> _Your instructions_: Your task is to transcribe exactly, and only, the lines running from the one with "Click the application icon in the title bar" to the end of the listing below, inclusive, with every picture left out.

> _Provided records_:

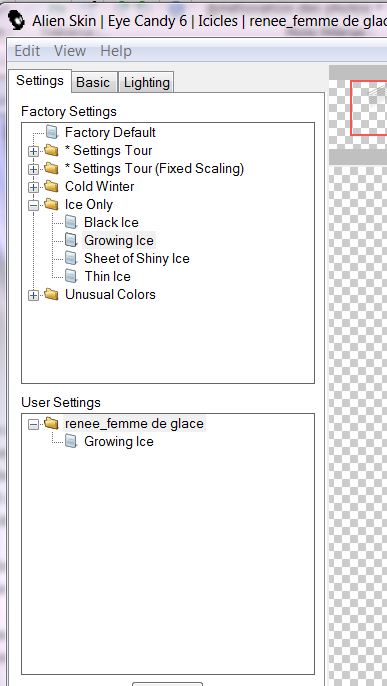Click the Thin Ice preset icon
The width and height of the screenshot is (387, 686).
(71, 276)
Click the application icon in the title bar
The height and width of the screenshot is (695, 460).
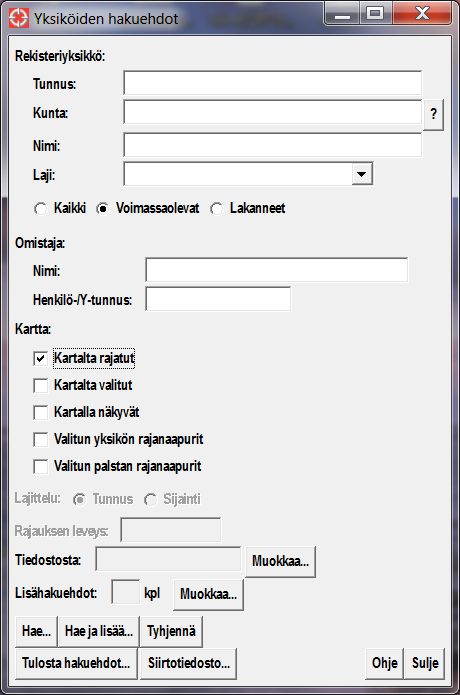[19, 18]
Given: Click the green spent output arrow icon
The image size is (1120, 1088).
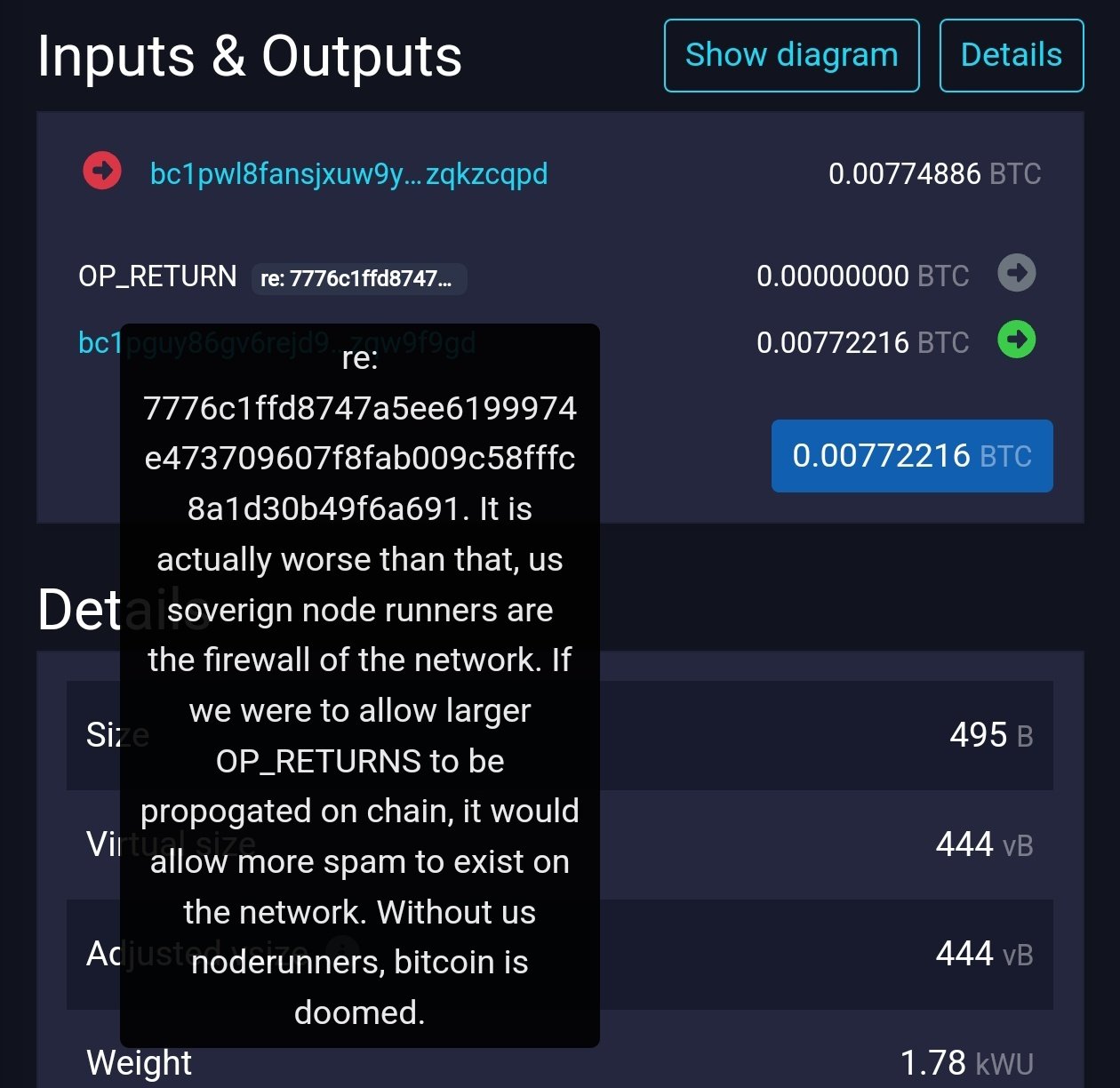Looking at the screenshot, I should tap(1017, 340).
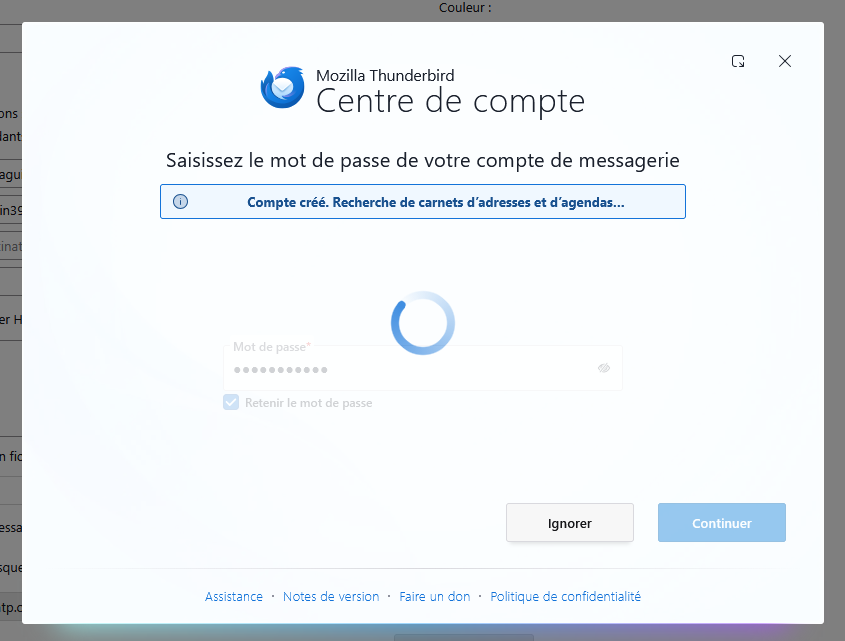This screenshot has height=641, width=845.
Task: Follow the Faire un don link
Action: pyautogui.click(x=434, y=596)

> _Result below_:
Click the application icon in the title bar
The height and width of the screenshot is (695, 460).
[19, 18]
Given: Click the green spent output arrow icon
The image size is (1120, 1088).
Looking at the screenshot, I should tap(1017, 340).
This screenshot has height=641, width=845.
Task: Follow the Faire un don link
Action: pyautogui.click(x=434, y=596)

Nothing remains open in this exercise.